YOUR ASSIGNMENT: Copy exactly the lines of the data below that run from the line holding "The image size is (657, 460)." through the line holding "Click the Select", both ends included.

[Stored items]
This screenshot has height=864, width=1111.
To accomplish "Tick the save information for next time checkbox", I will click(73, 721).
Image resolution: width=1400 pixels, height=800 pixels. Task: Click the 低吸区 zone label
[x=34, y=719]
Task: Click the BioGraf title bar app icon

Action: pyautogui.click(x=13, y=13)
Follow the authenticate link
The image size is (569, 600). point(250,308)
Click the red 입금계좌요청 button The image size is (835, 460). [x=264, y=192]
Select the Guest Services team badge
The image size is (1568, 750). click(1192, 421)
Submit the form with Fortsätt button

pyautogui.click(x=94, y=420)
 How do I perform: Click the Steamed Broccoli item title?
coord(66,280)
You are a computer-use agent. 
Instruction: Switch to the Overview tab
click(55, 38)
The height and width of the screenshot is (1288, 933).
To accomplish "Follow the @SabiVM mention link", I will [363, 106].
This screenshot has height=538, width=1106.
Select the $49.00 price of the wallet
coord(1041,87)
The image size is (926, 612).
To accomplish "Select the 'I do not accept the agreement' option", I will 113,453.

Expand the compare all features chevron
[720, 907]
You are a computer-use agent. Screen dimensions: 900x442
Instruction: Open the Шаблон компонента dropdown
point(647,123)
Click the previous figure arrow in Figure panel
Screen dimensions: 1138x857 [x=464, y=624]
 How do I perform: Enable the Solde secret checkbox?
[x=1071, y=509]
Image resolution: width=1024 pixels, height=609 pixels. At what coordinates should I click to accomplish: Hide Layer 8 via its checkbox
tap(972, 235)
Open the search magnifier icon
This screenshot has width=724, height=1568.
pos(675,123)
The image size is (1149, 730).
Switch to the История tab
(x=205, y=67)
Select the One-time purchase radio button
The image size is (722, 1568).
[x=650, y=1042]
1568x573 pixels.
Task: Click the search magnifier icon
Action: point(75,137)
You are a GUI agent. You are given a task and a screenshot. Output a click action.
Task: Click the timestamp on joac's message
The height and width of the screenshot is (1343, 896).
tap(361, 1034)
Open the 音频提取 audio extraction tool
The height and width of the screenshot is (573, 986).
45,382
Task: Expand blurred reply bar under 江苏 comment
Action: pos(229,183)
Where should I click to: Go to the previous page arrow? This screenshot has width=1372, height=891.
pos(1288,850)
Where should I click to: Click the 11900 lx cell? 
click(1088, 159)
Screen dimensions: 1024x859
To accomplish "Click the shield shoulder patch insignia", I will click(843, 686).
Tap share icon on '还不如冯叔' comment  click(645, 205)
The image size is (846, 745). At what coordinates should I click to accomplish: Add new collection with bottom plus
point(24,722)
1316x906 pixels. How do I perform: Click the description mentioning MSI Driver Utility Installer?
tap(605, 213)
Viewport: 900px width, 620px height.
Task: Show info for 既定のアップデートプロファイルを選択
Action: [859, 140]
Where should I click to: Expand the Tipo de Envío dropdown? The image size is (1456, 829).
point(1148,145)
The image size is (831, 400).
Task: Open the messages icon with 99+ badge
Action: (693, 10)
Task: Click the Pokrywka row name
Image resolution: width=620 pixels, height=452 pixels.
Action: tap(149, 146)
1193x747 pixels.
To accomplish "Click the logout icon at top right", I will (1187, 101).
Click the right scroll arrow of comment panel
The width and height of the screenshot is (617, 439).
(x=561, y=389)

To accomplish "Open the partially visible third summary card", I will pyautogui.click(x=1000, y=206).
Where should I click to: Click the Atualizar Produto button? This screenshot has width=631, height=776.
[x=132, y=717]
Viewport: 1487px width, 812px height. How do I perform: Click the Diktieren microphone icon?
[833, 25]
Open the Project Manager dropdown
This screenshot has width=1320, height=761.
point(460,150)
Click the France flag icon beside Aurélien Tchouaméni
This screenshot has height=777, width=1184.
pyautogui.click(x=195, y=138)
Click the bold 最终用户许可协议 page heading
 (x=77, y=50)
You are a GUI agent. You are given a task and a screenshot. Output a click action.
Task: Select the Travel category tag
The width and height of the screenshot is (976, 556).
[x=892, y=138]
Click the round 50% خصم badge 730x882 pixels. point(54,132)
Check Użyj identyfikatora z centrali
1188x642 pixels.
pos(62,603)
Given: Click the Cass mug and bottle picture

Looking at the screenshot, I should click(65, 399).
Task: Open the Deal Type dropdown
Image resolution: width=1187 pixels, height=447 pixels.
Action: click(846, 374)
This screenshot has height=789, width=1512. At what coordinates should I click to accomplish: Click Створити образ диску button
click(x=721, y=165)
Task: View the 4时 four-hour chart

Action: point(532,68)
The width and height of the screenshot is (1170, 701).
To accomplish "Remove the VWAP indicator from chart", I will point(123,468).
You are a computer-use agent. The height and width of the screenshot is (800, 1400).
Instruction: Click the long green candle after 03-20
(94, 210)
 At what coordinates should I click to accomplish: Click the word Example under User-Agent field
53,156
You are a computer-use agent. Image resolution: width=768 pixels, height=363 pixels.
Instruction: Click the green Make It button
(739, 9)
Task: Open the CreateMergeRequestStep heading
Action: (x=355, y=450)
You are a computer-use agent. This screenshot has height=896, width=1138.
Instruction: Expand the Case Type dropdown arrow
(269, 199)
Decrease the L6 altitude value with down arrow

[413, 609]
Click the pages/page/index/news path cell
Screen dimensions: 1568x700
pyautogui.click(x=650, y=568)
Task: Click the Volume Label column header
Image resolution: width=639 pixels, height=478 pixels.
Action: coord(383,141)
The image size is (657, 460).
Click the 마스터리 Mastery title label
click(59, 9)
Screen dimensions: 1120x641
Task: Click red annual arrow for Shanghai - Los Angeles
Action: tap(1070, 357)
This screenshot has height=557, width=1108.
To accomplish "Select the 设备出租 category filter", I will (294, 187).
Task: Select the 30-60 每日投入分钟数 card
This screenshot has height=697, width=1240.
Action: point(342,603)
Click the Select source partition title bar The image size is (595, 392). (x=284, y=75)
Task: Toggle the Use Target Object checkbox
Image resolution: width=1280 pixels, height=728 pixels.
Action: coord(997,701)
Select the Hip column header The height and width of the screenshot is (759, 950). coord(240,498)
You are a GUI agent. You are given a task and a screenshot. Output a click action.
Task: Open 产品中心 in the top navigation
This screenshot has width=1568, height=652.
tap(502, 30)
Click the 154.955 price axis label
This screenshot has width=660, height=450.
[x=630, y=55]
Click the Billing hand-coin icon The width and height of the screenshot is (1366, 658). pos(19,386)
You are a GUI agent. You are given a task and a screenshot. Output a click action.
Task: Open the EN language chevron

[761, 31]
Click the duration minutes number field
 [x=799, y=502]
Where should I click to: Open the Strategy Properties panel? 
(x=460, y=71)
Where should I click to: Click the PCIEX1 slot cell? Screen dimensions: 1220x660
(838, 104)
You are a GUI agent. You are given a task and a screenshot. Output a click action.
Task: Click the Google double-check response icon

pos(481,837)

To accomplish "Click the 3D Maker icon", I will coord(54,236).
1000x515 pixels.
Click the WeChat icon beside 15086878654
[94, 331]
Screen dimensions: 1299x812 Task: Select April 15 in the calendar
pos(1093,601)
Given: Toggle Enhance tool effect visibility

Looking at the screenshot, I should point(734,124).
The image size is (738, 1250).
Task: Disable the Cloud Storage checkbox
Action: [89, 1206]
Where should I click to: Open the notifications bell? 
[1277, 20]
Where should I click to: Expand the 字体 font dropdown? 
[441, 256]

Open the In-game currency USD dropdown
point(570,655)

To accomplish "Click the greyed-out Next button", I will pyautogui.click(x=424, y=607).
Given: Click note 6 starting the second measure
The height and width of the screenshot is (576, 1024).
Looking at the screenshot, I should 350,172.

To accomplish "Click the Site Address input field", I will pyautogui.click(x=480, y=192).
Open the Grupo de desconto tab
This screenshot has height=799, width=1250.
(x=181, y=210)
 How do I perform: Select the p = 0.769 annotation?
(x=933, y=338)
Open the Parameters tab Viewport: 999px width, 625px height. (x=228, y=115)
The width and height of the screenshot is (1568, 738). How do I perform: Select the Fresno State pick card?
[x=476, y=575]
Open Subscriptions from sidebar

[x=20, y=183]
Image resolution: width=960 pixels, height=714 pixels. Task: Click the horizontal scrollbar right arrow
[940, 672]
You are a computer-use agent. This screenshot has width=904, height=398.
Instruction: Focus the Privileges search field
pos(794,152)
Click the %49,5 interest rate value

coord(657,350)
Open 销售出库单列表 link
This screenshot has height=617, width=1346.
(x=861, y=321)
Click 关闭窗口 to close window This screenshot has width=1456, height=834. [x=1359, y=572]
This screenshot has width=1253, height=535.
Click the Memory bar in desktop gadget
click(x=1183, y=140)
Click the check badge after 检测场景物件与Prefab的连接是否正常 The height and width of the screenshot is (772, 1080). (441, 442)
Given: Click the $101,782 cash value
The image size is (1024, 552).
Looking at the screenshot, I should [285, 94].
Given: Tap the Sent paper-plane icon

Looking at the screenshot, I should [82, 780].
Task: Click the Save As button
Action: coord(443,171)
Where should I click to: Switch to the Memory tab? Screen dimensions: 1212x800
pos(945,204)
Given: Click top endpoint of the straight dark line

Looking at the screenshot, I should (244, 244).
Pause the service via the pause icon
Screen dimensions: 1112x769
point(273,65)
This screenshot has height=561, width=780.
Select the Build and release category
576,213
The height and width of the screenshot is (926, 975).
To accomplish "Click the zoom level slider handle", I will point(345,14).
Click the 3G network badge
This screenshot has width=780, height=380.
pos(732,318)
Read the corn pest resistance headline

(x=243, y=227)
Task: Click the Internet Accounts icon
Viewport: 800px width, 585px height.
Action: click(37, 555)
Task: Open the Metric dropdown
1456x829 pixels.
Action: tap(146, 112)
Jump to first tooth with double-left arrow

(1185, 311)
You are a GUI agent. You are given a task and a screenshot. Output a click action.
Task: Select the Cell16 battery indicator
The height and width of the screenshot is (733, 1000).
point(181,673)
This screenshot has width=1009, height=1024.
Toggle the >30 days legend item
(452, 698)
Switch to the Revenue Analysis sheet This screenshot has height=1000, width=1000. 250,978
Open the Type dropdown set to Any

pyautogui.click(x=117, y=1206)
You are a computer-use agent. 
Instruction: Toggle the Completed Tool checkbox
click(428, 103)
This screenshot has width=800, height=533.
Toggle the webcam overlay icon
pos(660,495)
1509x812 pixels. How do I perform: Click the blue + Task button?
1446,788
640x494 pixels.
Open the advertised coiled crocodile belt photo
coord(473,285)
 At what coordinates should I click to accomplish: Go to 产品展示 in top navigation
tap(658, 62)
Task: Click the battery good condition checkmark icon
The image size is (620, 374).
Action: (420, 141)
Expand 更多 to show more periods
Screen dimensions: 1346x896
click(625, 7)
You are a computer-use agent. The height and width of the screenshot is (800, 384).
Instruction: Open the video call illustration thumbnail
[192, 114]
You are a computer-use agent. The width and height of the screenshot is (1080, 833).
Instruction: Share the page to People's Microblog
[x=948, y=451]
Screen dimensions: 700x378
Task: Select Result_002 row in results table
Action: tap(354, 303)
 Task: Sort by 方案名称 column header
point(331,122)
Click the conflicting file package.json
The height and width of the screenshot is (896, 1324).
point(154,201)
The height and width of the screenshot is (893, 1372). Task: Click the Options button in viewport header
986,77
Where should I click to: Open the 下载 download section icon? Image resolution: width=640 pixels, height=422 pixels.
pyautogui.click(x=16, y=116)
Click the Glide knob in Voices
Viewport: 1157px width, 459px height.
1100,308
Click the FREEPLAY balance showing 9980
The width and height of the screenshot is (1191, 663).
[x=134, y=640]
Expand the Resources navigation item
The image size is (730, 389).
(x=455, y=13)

EXPECTED ANSWER:
The image size is (657, 460).
Click the 마스터리 Mastery title label
click(59, 9)
Screen dimensions: 1120x641
Task: Click red annual arrow for Shanghai - Los Angeles
Action: tap(1070, 357)
This screenshot has height=557, width=1108.
To accomplish "Select the 设备出租 category filter", I will (294, 187).
Task: Select the 30-60 每日投入分钟数 card
This screenshot has height=697, width=1240.
Action: point(342,603)
Click the Select source partition title bar The image size is (595, 392). (x=284, y=75)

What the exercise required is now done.